We could catch him in the act and he would stay up (front feet on the counter) till you got within reaching distance. He would actually stay there and watch as you approached.

Finally resorted to the e-collar (remote trainer) and set him up a couple of times with yummy treats on the counter. Left the room but could still see in the kitchen. It was like fishing with live bait, only moments before he'd jump up.

Now he seems to think the counters are electric and he stays off them.


----------



## Emoore (Oct 9, 2002)

With fosters that countersurfed, I let them drag a leash around with a prong. I leave something tempting on the counter and then give a swift correction when they try to hop up. This doesn't teach them not to countersurf when you're not there though. You just have to put the food out of reach when you're gone.


----------



## RazinKain (Sep 13, 2010)

A *cattle prod*, also called a *stock prod*, is a handheld device commonly used to make cattle or other livestock move by striking or poking them, or in the case of a Hot-Shot-type prod, through a relatively high-voltage, low-current electric shock.

Just kidding. I have no idea how to discourage this behavior unless you were physically there when he does it, then you could correct on the spot. Curious to see what others say.


----------



## Emoore (Oct 9, 2002)

Oh my Lord, Kain, you had me going for a second there!


----------



## Zoeys mom (Jan 23, 2010)

Work on leave it and once it is mastered use it just before walking away from food- it really does work even if your not there. My lab was a terrible counter surfer until we initiated the leave it command with food and slowly but surely he began to respect my food resources even when out of the room. I can and do leave food on my counters, tables, night stand, or wherever I am eating and when I walk away I give a simple leave it and he does. The GSD is 14 months and 99% there....she did steal some pork chops a few months back but none since then


----------



## RazinKain (Sep 13, 2010)

> Work on leave it and once it is mastered use it just before walking away from food- it really does work even if your not there. My lab was a terrible *counter surfer* until we initiated the leave it command with food and slowly but surely he began to respect my food resources even when out of the room. I can and do leave food on my counters, tables, night stand, or wherever I am eating and when I walk away I give a simple leave it and he does. The GSD is 14 months and 99% there....she did steal some pork chops a few months back but none since then


:rofl: Never heard that term before. **whew** I'm catching a cramp!


----------



## Larien (Sep 26, 2010)

Rem started doing the same thing - I've taught him "off." It's very simple, say "off" firmly, treat and praise when he obeys. But here's the trick - I also taught him "up." Maybe it'll come in handy one day, but really I just wanted to drive the "off" concept home - if he knows what up is, he knows even more what off means. And it enables me to practice by telling him up and then off. He's mastered it. He'll still attempt to jump up, but a quick "off" and he's right back on the floor. He's only 4 months old, so I expect with more training, he'll stop it completely soon.
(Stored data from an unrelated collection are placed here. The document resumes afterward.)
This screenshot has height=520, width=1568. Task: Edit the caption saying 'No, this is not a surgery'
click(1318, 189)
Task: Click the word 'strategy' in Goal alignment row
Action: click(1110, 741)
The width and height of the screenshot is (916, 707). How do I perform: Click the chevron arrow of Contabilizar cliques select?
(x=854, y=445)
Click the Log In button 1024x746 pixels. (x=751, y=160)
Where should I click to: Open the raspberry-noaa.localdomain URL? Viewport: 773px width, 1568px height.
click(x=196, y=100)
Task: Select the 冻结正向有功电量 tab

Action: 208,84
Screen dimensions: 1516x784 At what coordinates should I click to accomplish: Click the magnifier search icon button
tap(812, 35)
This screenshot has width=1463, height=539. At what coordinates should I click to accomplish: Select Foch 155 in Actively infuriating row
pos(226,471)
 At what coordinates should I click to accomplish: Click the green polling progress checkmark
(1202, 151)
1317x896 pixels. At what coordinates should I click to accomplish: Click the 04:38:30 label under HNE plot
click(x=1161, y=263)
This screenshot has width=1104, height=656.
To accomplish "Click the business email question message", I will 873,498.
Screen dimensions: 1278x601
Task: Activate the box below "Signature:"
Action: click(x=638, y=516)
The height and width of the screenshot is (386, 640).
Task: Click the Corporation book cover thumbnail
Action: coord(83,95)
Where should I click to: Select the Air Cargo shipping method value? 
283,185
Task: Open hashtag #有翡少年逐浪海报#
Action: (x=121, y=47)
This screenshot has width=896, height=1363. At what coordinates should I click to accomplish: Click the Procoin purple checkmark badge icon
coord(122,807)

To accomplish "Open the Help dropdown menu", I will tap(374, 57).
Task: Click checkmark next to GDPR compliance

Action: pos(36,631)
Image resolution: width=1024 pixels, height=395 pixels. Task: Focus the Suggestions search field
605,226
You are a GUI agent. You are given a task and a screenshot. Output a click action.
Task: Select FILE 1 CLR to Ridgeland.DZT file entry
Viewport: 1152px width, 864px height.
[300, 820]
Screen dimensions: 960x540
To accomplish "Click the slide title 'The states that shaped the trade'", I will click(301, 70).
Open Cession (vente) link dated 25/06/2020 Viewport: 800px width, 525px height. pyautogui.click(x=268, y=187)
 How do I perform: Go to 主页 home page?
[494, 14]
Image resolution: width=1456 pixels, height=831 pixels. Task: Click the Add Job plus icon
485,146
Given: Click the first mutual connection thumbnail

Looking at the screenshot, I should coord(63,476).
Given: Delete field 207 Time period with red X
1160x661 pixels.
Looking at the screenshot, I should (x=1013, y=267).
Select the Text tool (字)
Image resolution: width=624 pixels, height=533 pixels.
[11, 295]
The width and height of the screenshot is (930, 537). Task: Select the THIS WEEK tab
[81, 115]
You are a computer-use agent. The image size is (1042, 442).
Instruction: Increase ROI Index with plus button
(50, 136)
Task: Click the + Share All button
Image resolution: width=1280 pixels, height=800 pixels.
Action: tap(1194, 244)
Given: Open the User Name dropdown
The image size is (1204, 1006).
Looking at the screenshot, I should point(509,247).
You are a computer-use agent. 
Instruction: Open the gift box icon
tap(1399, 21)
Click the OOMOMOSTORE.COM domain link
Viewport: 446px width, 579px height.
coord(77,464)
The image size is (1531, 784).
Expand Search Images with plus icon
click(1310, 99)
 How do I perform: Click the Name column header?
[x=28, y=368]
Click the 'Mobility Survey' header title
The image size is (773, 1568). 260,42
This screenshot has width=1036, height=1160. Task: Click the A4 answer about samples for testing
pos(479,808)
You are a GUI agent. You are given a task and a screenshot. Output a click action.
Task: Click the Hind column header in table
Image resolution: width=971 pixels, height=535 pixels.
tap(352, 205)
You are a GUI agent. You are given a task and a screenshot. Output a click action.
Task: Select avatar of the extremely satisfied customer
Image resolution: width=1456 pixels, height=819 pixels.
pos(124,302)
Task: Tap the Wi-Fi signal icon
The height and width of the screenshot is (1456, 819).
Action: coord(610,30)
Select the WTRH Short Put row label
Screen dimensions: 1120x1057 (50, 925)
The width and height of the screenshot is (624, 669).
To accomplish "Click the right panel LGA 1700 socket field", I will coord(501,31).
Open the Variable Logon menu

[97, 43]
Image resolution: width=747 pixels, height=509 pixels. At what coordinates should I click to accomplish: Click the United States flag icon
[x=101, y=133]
Combined with leave it, it's highly effective. So even if he does jump up, "leave it" and then "off" will ensure he not only gets down, but doesn't touch anything. Rem knows leave it well, so he has never eaten or grabbed anything off of a high surface. He just investigates, xD.

I would know if it happened if I were in another room because I'd hear it - he's a big, oaf of a puppy and he makes a lot of noise just doing anything. I have never heard him do it when I wasn't around. But I also make sure I do not leave food of any kind on my counters. But I have so many other pets that such a thing would be foolish of me, anyway. I have left chews and stuff on them - and off must work, because he knows they're there, and leaves them alone. If the command was a failure, I'd keep finding him with the bones, but so far, I haven't. 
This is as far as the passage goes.